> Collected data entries
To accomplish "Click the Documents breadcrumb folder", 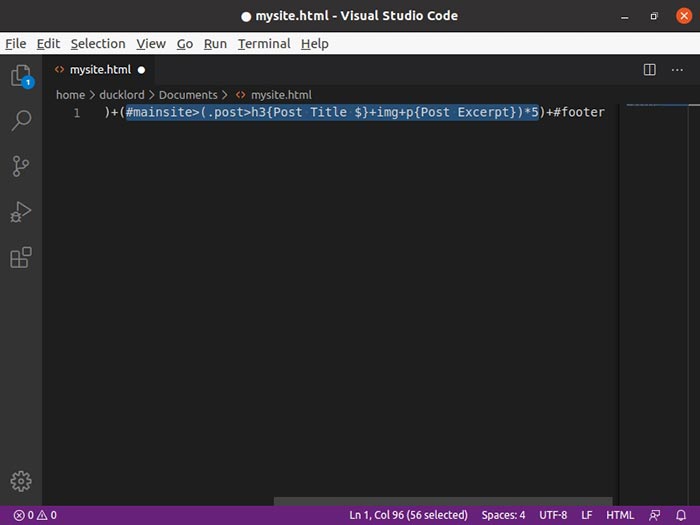I will [x=188, y=95].
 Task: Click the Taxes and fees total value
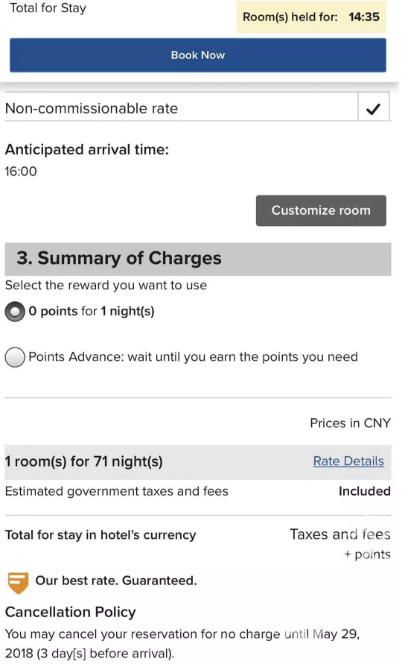[x=340, y=534]
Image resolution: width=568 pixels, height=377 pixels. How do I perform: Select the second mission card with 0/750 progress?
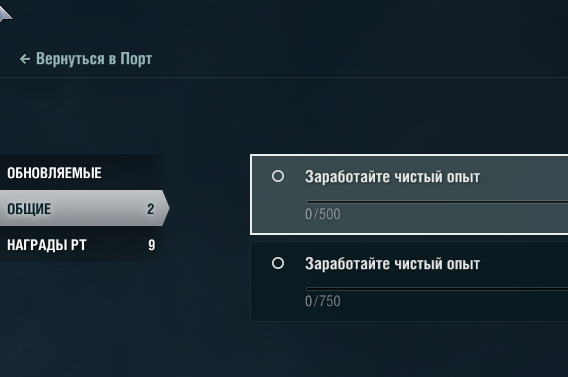coord(409,281)
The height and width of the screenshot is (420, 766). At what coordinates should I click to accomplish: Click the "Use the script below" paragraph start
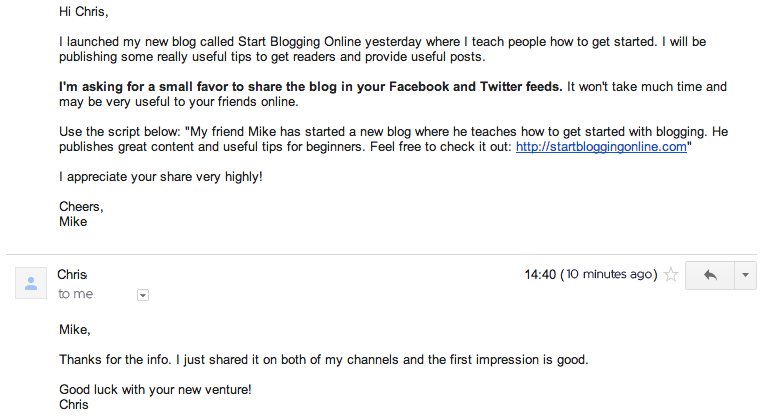point(120,132)
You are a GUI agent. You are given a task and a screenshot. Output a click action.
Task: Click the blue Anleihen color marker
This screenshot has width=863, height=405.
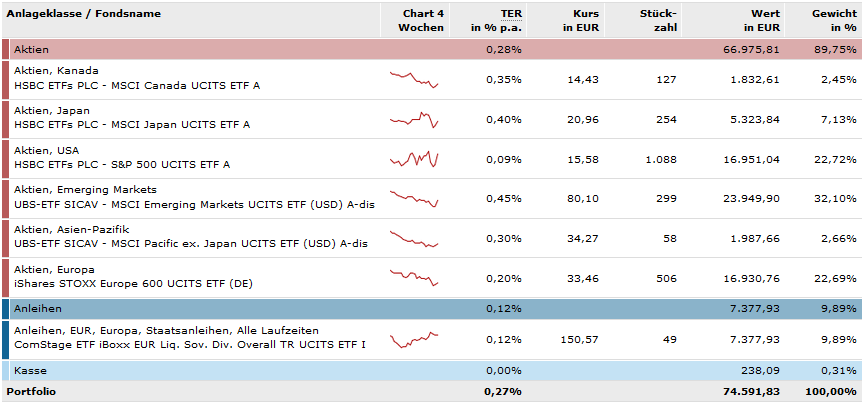(x=5, y=309)
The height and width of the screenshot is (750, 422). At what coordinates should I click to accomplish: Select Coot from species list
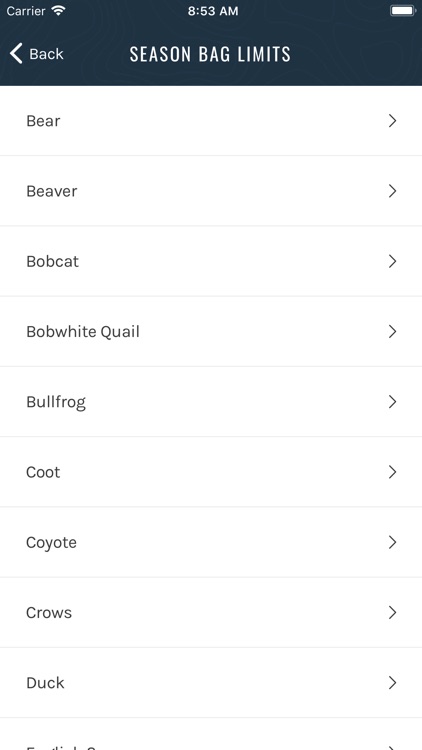pos(211,472)
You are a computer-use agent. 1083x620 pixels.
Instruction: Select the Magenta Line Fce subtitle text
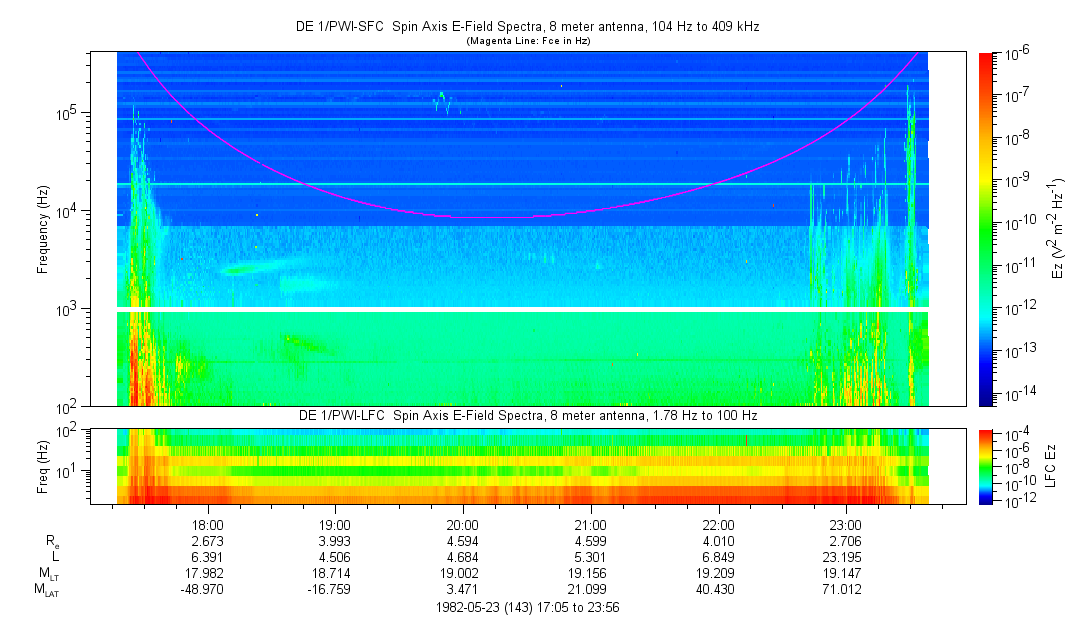(528, 41)
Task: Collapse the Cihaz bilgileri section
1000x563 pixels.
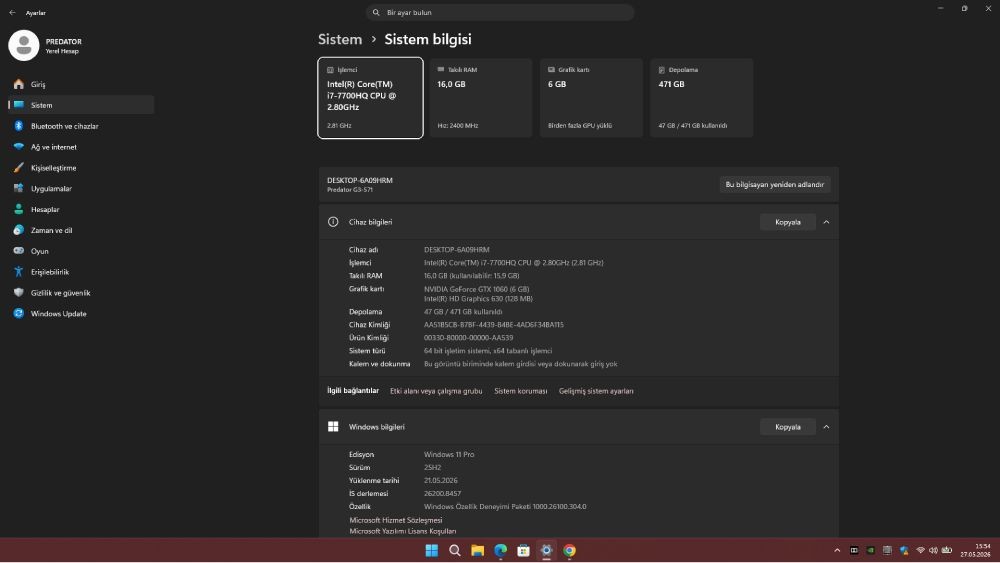Action: pos(826,222)
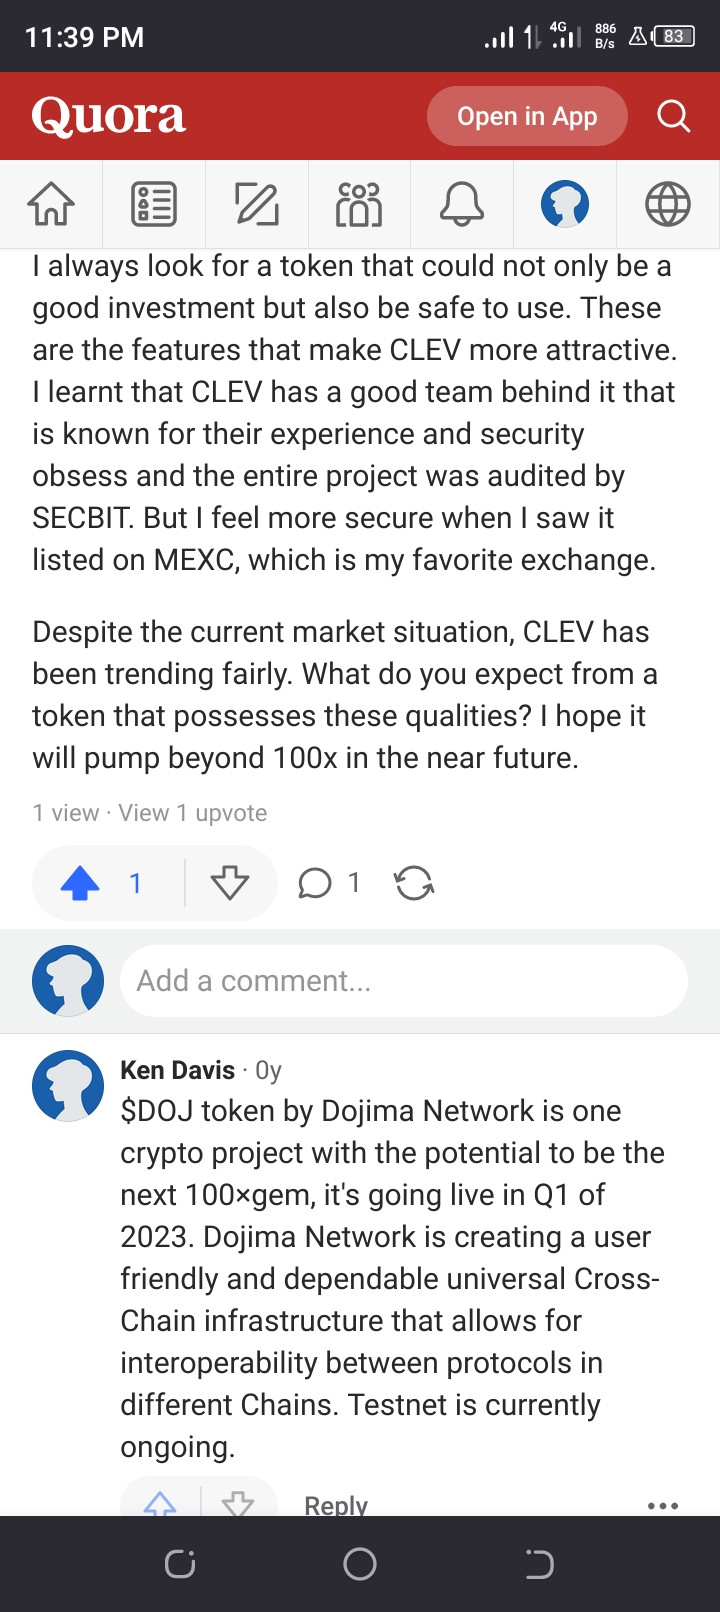Click Reply under Ken Davis's comment
The image size is (720, 1612).
(336, 1505)
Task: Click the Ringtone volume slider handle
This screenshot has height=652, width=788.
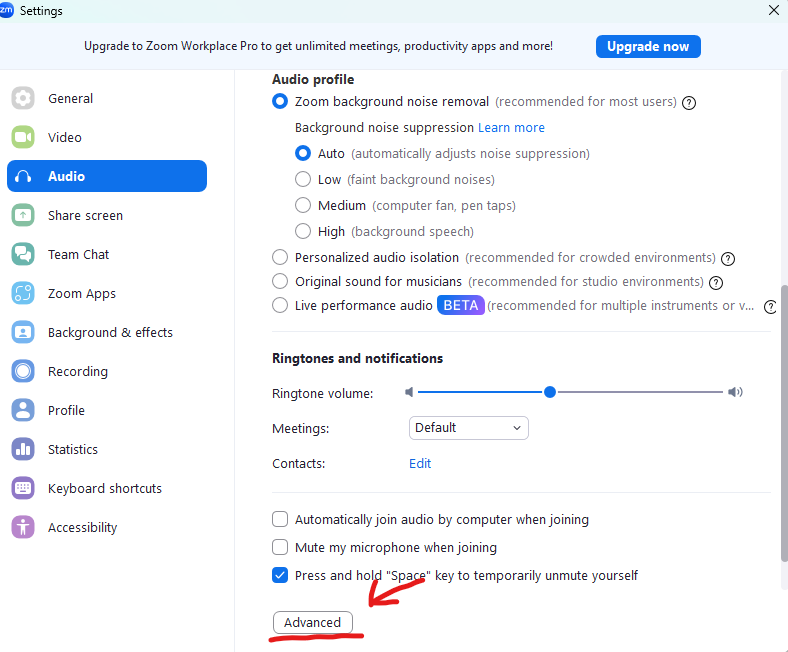Action: pyautogui.click(x=550, y=392)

> ASSIGNMENT
From the line that holds "1000x563 pixels." to the last line of the records, please copy each line exactly and nothing else. Pictures stay out.

> RESPONSE FOR THIS EXERCISE
1000x563 pixels.
Action: pos(826,222)
Click Reply under Ken Davis's comment
The image size is (720, 1612).
(336, 1505)
Task: Click the Ringtone volume slider handle
This screenshot has height=652, width=788.
Action: pyautogui.click(x=550, y=392)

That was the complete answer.